---------- Input data
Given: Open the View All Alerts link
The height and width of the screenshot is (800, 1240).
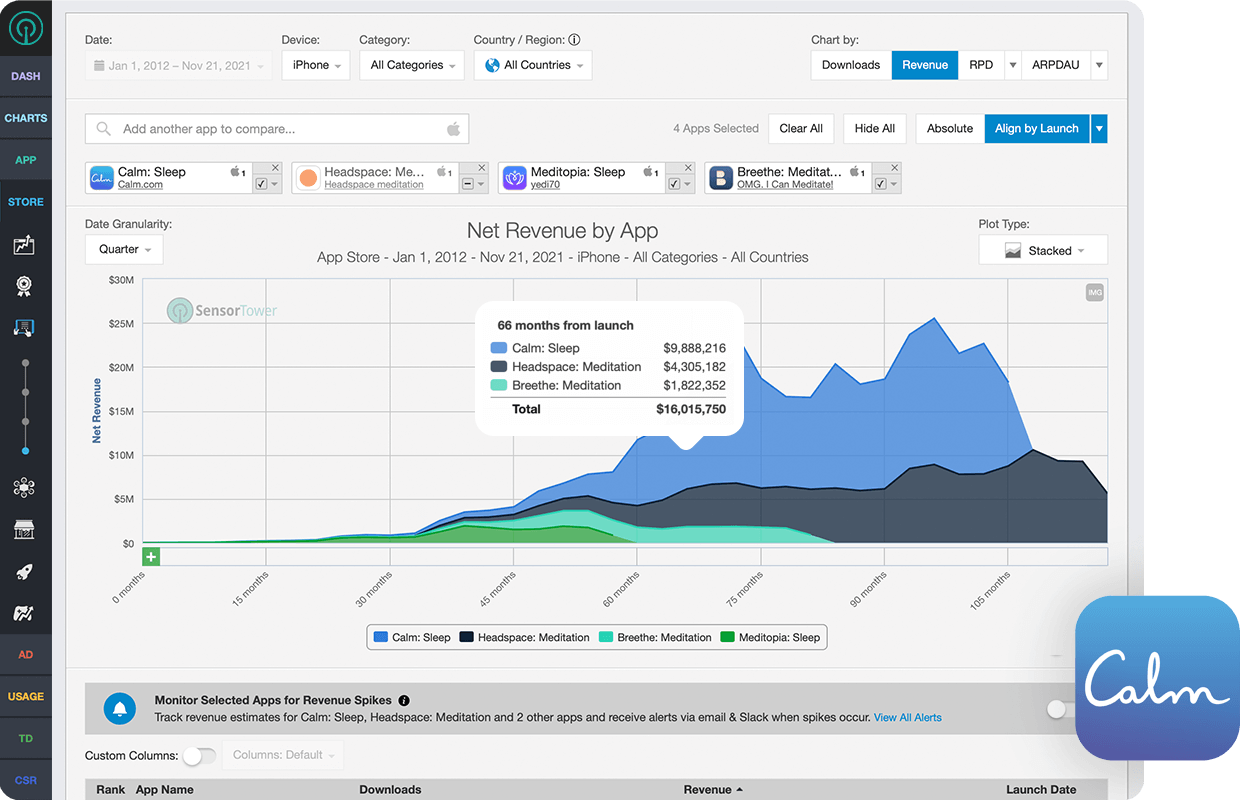Looking at the screenshot, I should click(x=907, y=718).
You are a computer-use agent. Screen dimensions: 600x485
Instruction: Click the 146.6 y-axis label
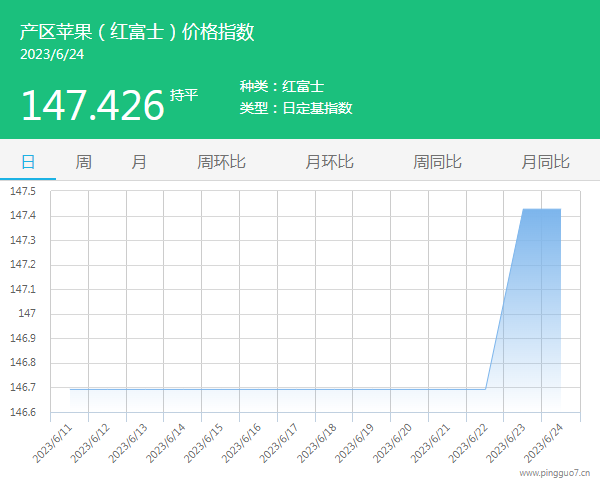point(23,412)
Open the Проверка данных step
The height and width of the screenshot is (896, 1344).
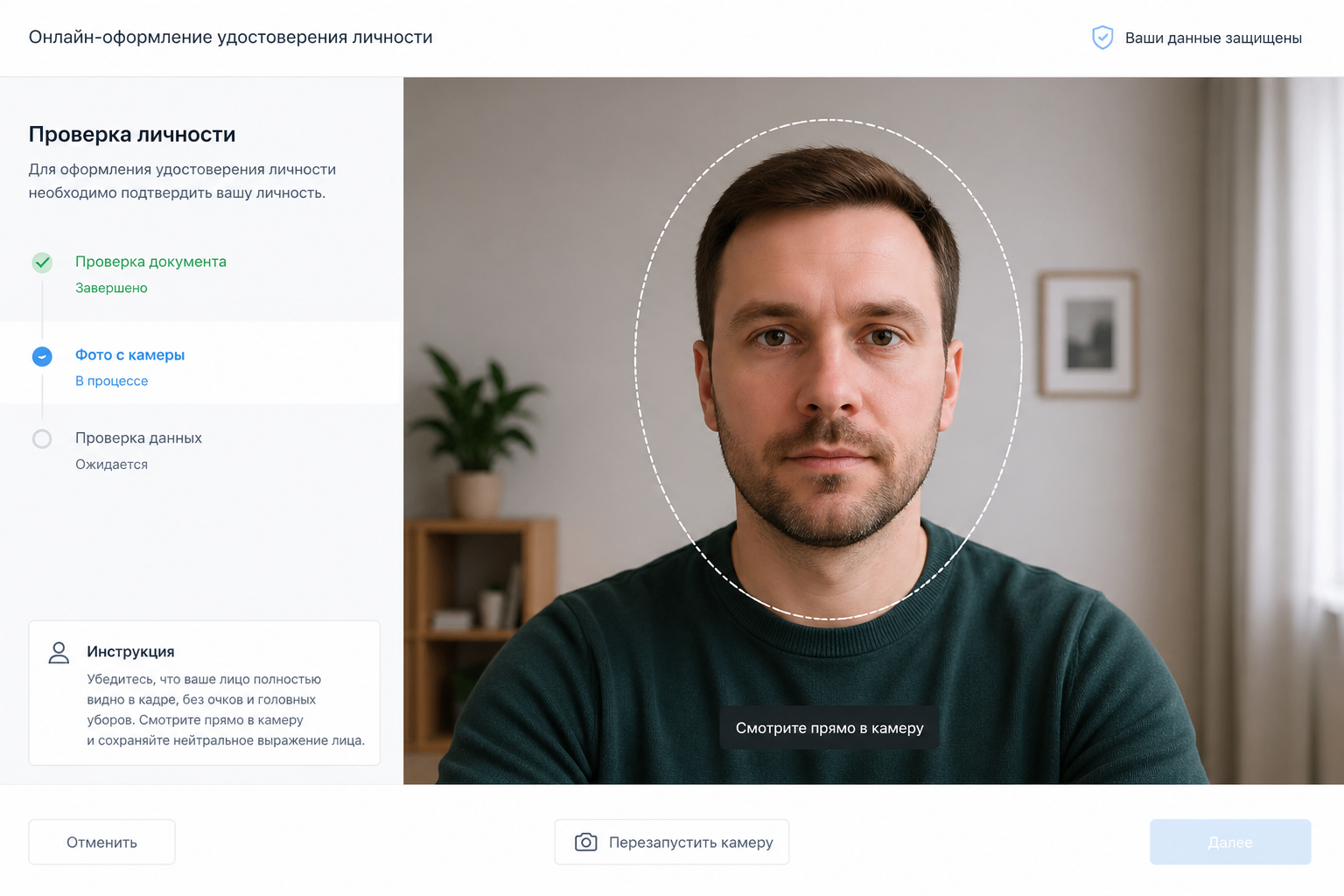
--------------------
*Task directions:*
Write out the lines beginning at the line with "The height and width of the screenshot is (800, 1240)." and ending at the last line of the entries. Include no pictures.

*Solved exercise:*
The height and width of the screenshot is (800, 1240).
Looking at the screenshot, I should click(x=907, y=718).
You are a computer-use agent. Screen dimensions: 600x485
Instruction: Click the 146.6 y-axis label
point(23,412)
Open the Проверка данных step
The height and width of the screenshot is (896, 1344).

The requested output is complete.